**EXERCISE AIM**.
Please recast the lines as a two-column CSV with the headers input and output, starting at the line that contains "Screen dimensions: 750x574" and stopping after the line that contains "will click(704, 568).". Give one row per entry: its text in input and its answer in output, each as a single quoted field with line breaks turned into spaces.

**MATERIAL FOR THE TASK**.
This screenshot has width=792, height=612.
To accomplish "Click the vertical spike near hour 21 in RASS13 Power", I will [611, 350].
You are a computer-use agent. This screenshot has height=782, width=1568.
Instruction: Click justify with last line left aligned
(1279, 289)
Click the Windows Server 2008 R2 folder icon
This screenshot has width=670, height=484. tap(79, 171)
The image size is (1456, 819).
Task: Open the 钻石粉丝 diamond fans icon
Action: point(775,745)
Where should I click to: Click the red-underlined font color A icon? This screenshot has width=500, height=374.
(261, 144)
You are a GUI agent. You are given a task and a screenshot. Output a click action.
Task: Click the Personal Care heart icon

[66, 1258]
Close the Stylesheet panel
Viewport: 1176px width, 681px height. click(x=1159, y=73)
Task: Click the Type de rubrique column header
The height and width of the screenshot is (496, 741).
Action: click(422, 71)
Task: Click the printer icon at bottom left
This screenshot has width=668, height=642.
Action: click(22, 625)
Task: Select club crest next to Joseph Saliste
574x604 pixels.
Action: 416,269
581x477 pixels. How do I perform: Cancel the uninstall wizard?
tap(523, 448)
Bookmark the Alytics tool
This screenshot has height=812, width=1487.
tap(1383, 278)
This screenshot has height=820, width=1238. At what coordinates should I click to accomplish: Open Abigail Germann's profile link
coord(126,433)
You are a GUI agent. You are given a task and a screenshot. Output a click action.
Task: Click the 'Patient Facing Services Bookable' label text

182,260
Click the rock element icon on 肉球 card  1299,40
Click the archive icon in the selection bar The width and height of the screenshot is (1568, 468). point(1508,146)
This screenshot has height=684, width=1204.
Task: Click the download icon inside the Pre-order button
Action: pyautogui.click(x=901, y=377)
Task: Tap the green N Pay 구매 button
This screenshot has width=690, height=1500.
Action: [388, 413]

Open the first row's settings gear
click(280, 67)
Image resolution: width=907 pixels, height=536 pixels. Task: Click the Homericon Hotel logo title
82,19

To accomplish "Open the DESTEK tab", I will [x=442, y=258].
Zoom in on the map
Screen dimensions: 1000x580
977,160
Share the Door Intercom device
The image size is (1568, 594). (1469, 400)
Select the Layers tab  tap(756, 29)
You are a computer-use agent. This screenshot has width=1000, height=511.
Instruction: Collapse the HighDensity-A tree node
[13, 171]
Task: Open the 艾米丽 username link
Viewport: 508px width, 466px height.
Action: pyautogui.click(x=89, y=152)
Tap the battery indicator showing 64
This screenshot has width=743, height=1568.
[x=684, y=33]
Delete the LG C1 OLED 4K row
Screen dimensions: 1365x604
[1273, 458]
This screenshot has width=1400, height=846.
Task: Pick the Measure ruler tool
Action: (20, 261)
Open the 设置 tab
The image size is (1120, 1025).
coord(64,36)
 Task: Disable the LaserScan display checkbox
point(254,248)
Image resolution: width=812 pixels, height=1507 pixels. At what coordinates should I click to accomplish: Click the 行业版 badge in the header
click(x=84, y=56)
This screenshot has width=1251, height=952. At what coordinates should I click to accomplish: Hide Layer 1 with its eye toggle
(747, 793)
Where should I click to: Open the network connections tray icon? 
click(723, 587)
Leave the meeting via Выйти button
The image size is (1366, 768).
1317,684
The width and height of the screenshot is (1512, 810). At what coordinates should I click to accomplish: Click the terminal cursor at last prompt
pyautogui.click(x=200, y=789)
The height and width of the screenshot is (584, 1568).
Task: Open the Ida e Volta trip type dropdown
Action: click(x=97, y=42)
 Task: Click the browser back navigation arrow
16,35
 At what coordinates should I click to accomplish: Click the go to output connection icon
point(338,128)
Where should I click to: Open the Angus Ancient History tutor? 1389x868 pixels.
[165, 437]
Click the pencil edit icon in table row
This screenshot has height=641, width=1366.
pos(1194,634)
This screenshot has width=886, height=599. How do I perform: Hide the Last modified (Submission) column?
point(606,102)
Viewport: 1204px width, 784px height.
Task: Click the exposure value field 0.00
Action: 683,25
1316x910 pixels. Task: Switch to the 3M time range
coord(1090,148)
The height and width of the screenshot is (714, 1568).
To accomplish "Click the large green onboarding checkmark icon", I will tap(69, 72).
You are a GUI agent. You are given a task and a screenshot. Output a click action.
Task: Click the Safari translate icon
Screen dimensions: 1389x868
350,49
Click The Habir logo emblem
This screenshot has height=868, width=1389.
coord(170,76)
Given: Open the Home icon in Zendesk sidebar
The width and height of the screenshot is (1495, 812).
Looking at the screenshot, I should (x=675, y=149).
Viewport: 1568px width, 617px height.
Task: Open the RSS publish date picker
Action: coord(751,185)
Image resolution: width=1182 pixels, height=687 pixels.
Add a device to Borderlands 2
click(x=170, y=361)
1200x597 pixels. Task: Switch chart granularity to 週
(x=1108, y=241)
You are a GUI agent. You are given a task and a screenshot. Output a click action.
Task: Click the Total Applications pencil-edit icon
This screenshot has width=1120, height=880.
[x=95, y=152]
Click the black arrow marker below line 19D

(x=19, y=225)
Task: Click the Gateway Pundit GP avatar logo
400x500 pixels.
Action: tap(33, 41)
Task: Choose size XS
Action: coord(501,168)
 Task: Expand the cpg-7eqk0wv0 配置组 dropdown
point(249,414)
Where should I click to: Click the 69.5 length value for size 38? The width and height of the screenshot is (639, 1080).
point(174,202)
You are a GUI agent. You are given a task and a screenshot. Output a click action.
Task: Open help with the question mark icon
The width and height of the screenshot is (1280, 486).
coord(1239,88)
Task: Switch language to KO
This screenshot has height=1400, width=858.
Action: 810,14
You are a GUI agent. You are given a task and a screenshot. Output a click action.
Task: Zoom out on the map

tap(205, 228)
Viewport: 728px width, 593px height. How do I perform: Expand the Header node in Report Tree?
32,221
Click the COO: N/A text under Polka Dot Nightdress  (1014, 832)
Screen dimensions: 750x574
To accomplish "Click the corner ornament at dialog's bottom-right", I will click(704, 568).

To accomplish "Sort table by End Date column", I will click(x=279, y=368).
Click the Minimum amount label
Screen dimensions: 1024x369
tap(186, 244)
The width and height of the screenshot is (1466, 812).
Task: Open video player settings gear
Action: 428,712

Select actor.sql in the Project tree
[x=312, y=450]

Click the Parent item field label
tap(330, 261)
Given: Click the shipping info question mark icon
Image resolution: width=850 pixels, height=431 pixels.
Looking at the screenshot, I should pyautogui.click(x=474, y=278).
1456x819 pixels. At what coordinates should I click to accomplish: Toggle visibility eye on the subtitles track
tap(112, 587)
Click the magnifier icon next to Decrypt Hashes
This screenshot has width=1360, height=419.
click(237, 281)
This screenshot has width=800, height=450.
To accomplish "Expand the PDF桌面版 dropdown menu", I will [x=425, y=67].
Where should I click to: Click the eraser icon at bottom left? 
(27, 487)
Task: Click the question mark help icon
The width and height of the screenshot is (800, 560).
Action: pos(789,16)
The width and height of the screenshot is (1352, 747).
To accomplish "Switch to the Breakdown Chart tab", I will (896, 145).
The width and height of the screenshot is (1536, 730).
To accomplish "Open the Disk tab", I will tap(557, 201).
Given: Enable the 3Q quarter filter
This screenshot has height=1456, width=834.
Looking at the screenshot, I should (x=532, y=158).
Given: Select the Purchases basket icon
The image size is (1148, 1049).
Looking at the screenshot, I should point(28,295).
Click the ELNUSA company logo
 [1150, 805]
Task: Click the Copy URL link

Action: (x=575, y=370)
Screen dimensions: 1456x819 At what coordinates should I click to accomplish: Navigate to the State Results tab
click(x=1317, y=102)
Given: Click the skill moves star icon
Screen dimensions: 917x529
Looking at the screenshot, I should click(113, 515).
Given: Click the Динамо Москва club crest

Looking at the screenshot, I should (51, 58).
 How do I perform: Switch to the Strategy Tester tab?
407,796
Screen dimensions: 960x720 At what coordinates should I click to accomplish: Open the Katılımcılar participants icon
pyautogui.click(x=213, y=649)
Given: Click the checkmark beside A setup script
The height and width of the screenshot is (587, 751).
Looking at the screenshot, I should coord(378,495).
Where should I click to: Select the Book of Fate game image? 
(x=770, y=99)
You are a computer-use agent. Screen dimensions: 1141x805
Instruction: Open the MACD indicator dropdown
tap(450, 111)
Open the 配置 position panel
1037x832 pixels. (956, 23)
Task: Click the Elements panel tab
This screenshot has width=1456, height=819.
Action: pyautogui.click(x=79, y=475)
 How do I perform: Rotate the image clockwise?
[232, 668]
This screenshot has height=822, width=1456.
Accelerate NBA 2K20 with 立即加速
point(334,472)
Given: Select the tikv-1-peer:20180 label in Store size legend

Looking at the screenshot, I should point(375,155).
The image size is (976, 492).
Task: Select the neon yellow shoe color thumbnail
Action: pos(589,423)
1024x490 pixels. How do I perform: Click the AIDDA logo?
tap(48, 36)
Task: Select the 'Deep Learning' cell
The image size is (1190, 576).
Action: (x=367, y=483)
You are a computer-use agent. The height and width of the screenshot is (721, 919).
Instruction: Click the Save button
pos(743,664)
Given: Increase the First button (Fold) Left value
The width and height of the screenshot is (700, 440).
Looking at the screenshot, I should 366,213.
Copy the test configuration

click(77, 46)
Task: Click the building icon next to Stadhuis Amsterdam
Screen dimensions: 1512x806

**CORRECT RESPONSE**.
input,output
"Screen dimensions: 750x574 To accomplish ""Click the corner ornament at dialog's bottom-right"",","I will click(704, 568)."